Abstract
Patients with respiratory distress present to the Emergency Department (ED) primarily due to hypoxia, hypoxemia and hypercapnea. These critically ill patients are commonly managed using non-invasive ventilation therapy (NIV), which is comprised of Continuous Positive Airway Pressure (CPAP) and Bilevel Positive Airway Pressure (BiPAP). In our organization, patients requiring NIV therapy are admitted to the intensive care unit (ICU) or step-down area because of frequent monitoring. In addition, CPAP and BiPAP are considered ventilators, which require orders from providers who are credentialed with ventilator privileges.
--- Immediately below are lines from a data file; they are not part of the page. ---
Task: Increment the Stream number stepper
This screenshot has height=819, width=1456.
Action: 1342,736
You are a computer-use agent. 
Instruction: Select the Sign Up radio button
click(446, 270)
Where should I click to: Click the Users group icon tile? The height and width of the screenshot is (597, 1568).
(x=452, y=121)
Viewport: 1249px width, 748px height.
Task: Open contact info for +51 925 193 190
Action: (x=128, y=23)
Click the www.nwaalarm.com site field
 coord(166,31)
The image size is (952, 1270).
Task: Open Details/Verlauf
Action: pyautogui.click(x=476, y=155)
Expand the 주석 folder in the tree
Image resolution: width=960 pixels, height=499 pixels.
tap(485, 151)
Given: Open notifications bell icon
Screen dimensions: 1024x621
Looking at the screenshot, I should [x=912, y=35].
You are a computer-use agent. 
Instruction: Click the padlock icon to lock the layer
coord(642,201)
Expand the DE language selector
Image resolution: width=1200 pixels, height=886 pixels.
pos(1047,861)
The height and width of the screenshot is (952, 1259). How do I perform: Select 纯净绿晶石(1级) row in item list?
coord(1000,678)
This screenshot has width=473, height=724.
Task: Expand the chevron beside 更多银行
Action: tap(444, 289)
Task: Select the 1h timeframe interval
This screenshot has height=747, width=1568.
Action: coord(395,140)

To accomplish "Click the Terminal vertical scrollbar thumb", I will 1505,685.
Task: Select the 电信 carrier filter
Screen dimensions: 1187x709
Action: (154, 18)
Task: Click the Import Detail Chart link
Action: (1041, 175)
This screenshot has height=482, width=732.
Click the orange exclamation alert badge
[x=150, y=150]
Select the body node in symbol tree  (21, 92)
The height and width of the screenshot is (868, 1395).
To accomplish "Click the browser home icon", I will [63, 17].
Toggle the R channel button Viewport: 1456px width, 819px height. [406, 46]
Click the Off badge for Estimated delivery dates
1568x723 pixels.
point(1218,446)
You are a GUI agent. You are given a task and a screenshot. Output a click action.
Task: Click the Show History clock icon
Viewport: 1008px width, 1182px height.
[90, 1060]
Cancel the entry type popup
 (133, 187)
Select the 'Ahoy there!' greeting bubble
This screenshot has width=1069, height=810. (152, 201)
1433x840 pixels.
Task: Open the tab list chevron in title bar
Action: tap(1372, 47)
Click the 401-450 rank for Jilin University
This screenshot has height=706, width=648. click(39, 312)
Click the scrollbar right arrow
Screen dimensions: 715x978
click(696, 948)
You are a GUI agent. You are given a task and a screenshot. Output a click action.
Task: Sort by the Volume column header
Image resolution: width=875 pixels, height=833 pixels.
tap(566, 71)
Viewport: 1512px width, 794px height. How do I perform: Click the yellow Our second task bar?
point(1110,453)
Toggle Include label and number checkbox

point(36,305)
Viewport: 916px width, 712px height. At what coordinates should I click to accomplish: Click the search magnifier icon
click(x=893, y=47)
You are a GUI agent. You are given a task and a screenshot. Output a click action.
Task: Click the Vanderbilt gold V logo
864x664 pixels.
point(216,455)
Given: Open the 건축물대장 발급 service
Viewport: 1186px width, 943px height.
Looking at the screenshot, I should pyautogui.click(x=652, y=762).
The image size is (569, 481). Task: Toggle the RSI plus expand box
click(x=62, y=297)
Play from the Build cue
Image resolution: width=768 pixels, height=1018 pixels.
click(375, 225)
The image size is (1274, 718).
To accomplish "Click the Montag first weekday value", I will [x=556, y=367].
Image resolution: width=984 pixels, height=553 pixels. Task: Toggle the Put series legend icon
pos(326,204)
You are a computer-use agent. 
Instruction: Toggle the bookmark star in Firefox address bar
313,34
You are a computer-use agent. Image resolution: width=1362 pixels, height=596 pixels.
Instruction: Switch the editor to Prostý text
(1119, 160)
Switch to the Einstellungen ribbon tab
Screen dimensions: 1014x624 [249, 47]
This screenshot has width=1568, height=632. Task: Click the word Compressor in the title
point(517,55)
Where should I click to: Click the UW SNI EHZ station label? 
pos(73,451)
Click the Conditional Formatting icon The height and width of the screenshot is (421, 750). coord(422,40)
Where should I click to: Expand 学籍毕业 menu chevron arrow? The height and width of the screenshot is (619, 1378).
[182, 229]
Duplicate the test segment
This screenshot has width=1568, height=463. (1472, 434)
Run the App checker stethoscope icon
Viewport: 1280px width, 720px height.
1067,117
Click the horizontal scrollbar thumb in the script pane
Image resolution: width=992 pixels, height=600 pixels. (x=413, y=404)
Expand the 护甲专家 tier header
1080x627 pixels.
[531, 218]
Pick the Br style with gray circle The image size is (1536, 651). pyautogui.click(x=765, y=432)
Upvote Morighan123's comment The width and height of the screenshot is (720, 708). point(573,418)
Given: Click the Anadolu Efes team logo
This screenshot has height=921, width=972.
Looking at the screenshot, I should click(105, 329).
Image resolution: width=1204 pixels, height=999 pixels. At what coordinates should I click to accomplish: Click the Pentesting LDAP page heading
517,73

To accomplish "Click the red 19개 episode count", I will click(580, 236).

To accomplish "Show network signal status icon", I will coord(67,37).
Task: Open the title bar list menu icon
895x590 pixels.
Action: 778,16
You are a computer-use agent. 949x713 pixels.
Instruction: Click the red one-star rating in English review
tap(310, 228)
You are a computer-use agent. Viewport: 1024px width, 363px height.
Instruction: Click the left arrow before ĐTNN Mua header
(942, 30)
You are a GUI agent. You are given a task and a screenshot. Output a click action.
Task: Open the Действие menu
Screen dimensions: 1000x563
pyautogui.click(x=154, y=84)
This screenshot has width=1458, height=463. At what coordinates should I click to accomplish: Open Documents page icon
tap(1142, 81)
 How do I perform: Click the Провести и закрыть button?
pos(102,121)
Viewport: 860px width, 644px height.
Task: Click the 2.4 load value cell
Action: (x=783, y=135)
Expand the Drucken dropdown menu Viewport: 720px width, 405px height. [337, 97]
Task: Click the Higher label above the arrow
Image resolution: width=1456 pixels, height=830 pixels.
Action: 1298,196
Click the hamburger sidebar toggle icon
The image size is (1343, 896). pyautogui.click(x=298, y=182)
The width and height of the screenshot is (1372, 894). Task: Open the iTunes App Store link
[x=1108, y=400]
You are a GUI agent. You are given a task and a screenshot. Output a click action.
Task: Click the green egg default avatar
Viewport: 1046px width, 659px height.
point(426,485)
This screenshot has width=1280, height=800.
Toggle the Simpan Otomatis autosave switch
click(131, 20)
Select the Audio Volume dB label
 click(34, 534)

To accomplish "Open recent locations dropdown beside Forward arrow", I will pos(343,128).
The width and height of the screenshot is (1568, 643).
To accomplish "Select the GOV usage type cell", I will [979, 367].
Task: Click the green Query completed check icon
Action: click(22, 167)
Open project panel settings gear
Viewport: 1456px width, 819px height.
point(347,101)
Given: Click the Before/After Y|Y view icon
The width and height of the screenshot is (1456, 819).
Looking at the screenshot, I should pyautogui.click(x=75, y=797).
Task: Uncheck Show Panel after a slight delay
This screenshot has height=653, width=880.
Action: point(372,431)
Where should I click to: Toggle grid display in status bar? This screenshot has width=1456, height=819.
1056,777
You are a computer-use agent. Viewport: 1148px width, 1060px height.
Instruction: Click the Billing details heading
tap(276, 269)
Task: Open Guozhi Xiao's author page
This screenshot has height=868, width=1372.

In analyzing the cost effectiveness of NIV therapy through retrospective chart review, it was identified that there were total of 94 ED patients placed on NIV, who were admitted to ICU in CY2017. The higher level of care was necessitated because of the need for a provider with ventilator privileges. This led the respiratory therapy (RT) and ED nursing teams to implement the use of high-flow nasal cannula therapy that addresses hypoxemia and hypercapnea as effectively as CPAP and BiPAP, but does not require ventilator-privileged provider orders.
The purpose of this study is to examine the effect of implementing high-flow nasal cannula therapy on ICU admission of adult patients presenting in ED with respiratory distress/failure.